● **EXTRAIT À LIRE**
════════════════════

En contrepartie, le retour au Conseil lui est garanti. Enfin, le
chapeau de cardinal est officiellement demandé au pape pour
l’évêque de Luçon. Louis XIII
adresse la requête officielle au souverain pontife le 22 août.
Les motifs politiques de la démarche sont mentionnés : il
s’agit du prix de la réconciliation entre le roi et sa mère.
Richelieu est plus que jamais convaincu, et à juste
titre, que la seule source de pouvoir au sein de la monarchie est
Louis XIII lui-même. Il a seulement besoin de la reine mère
pour se rapprocher du roi, et doit aussi tenir compte du favori en
titre. C’est pourquoi il compose. Un projet d’alliance matrimoniale
est élaboré : la nièce préférée de l’évêque de Luçon, Marie de Pont-Courlay, si jeune orpheline de
mère, est promise au neveu de Luynes, M. de Combalet.
Le favori conserve la confiance exclusive du roi,
mais son gouvernement connaît de graves difficultés.
Louis XIII a eu la faiblesse de lui octroyer d’importantes
prérogatives : il reçoit les ambassadeurs, donne des ordres
aux ministres… Et les finances sont au plus bas. Le parlement de
Paris est mécontent des édits bursaux
promulgués en février pour créer de nouveaux offices, notamment de
procureurs. Les deux guerres qui viennent d’opposer la mère et le
fils ont coûté très cher. Les Grands sont toujours avides de
pensions. Pour renflouer le Trésor, Luynes s’appuie plus que jamais
sur la paulette. En Béarn, la
restauration du catholicisme ne s’effectue pas sans difficulté et
se heurte même à de vives résistances : la querelle
confessionnelle est devenue politique. C’est alors que les
nouvelles les plus sombres arrivent de Bohême.

════════════════════

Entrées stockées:
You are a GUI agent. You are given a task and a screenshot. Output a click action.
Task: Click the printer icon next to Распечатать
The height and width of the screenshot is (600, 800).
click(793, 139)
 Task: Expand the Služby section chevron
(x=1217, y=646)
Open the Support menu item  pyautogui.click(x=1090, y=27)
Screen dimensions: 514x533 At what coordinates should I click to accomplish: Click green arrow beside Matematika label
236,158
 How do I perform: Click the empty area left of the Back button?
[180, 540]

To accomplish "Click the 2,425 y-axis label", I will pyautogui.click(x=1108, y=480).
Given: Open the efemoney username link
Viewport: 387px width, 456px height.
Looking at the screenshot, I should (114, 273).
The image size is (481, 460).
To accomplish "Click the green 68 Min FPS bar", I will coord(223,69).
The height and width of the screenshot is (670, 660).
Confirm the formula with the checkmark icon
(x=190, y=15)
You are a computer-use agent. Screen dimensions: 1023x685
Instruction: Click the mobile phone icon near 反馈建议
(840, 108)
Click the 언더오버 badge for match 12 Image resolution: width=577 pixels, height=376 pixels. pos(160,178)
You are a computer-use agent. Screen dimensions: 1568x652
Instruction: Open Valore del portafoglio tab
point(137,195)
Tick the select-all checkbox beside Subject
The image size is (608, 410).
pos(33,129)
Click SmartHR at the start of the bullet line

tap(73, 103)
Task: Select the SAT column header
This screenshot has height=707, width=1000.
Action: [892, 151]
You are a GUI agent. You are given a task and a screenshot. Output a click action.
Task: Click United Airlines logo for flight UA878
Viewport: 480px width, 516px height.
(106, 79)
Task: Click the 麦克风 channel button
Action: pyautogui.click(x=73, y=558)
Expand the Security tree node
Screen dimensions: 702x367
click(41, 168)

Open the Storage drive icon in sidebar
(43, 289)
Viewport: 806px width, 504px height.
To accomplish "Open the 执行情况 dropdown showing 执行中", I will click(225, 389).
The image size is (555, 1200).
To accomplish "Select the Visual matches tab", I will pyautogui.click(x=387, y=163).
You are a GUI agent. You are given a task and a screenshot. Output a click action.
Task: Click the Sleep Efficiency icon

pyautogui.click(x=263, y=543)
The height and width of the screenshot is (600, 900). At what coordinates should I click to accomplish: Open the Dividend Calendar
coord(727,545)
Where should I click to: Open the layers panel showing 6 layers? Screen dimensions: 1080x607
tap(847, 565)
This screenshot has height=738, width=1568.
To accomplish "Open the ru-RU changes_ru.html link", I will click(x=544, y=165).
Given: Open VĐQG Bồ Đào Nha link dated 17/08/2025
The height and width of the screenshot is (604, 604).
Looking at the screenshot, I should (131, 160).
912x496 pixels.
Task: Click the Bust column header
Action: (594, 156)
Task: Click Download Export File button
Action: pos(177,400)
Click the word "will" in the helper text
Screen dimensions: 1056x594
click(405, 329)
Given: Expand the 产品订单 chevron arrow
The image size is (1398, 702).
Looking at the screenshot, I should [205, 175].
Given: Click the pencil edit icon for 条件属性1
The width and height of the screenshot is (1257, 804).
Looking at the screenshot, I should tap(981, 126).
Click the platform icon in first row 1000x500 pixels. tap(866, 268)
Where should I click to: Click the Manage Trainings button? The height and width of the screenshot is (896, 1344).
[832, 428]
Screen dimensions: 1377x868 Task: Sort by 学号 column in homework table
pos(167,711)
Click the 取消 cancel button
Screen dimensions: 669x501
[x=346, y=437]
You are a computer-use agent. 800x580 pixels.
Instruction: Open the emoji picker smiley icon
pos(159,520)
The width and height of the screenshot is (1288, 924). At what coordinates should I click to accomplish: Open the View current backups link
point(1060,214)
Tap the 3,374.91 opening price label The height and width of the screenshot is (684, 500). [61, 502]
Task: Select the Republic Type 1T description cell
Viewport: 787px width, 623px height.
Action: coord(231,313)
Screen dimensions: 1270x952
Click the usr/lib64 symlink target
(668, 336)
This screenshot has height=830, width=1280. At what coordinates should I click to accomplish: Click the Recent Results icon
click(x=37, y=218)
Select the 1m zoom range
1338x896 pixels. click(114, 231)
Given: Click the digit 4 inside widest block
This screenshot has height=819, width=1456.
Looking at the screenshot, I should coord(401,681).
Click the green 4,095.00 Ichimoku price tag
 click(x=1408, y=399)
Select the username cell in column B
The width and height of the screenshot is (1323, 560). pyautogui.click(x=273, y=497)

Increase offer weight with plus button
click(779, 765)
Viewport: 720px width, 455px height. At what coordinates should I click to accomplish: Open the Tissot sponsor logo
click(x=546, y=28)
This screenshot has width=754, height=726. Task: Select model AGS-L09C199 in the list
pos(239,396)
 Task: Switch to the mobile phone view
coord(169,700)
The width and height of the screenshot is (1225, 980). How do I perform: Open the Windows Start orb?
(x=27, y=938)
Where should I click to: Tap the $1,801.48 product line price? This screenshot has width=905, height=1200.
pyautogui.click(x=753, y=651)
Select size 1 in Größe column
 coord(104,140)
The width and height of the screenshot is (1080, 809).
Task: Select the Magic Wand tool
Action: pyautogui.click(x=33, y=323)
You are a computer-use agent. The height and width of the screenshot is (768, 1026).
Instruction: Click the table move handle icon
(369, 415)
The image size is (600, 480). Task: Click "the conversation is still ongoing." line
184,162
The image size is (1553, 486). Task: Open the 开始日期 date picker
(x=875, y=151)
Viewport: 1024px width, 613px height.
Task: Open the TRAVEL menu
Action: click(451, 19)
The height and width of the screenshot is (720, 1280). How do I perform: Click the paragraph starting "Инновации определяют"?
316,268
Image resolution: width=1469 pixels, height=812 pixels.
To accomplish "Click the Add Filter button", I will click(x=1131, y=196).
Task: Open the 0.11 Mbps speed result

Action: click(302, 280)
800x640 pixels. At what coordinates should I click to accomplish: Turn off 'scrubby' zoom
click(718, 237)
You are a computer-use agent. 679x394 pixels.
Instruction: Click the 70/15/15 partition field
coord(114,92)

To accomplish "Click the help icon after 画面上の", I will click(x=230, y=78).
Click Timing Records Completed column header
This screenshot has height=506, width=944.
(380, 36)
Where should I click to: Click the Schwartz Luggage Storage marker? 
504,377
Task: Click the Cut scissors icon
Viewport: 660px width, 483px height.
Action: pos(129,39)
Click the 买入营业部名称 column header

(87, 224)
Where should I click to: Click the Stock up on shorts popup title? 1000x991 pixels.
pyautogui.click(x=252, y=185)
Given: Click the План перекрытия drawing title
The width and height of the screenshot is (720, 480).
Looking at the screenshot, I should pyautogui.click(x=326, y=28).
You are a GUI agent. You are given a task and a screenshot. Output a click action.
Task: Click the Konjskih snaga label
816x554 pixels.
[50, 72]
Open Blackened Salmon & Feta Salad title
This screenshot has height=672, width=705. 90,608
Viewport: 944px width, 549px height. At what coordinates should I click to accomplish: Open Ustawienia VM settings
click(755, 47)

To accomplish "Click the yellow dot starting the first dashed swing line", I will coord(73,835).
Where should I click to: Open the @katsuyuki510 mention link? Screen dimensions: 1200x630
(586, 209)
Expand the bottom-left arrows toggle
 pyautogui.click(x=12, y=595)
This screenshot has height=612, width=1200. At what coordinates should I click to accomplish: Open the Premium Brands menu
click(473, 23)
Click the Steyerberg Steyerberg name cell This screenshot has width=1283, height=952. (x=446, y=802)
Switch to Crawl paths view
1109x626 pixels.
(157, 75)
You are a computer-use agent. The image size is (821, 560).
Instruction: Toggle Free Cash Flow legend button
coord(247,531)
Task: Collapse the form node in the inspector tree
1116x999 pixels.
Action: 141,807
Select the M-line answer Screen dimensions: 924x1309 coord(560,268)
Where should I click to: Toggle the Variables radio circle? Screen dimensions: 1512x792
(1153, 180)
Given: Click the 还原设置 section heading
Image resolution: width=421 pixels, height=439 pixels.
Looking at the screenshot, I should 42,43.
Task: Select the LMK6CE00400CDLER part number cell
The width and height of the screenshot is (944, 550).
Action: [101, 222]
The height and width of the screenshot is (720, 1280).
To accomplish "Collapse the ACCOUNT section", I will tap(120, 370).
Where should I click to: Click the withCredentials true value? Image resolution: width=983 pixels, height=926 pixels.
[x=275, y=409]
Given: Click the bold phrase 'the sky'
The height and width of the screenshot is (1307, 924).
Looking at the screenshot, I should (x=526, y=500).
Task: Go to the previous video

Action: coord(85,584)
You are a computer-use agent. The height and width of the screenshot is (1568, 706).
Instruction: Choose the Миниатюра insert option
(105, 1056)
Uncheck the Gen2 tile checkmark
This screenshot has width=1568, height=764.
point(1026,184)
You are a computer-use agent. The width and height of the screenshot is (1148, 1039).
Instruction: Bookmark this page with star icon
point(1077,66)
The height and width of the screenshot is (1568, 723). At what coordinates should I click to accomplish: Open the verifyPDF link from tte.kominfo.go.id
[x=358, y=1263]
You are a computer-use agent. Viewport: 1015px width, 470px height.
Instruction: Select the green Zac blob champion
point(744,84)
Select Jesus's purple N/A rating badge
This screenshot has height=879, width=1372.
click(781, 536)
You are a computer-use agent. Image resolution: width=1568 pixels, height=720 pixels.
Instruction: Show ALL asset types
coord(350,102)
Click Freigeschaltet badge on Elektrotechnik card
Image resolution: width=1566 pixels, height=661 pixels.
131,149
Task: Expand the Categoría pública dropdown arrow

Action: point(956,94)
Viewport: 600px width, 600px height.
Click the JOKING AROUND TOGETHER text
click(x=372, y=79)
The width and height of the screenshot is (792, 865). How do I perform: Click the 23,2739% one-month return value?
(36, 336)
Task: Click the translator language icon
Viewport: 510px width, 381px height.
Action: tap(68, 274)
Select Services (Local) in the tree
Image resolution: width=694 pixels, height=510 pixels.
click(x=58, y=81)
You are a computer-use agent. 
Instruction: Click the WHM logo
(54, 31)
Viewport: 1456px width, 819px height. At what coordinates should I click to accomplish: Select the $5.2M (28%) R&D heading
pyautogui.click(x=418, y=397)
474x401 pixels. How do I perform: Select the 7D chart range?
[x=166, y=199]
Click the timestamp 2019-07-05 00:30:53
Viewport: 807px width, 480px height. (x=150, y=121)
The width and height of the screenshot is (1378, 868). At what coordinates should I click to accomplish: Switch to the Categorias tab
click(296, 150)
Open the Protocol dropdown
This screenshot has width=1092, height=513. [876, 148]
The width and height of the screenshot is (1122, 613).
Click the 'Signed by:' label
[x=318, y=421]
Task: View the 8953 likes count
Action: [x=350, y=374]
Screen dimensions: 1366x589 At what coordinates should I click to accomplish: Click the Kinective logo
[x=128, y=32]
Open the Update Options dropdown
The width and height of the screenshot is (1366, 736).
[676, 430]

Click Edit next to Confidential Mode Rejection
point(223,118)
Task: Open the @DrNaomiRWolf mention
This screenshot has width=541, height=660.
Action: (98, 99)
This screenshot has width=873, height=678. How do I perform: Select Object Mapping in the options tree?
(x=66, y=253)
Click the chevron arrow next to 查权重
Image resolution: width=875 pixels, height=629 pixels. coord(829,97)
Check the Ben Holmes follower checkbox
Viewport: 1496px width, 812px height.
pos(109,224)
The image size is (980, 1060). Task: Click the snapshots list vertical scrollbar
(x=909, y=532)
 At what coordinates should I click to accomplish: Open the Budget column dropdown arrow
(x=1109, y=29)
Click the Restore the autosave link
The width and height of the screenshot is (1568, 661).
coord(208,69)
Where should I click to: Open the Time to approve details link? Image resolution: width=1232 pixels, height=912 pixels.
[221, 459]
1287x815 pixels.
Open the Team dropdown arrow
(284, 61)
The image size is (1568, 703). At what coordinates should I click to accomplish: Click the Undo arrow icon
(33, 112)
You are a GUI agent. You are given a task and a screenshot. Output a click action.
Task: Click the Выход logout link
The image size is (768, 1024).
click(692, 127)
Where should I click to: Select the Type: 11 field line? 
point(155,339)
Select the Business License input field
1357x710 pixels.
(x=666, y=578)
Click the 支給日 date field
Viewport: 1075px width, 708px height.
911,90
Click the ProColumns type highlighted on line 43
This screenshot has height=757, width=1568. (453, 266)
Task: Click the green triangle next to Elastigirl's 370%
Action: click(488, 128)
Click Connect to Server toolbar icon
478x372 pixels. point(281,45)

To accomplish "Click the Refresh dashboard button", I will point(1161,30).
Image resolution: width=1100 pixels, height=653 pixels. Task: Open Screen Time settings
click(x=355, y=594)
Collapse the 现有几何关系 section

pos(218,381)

════════════════════

● **CONSIGNE DE TRAVAIL A**
Répondez aux questions suivantes sur l'extrait :
(i) À quelle date Louis XIII adresse-t-il la requête officielle au souverain pontife ?
(ii) À qui Marie de Pont-Courlay est-elle promise ?
(iii) Sur quoi Luynes s'appuie-t-il pour renflouer le Trésor ?
● **CONSIGNE DE TRAVAIL B**
Résumez l'extrait en deux phrases.
Appuyez-vous uniquement sur l'extrait.

● **RÉPONSE RÉDIGÉE A**
(i) Le 22 août.
(ii) Au neveu de Luynes, M. de Combalet.
(iii) Sur la paulette.

● **RÉPONSE RÉDIGÉE B**
Le chapeau de cardinal est officiellement demandé au pape pour l'évêque de Luçon, comme prix de la réconciliation entre Louis XIII et sa mère, et une alliance matrimoniale promet la nièce de l'évêque au neveu du favori Luynes. Ce favori conserve la confiance exclusive du roi, mais son gouvernement connaît de graves difficultés : les finances sont au plus bas, le parlement de Paris est mécontent et la restauration du catholicisme en Béarn se heurte à de vives résistances.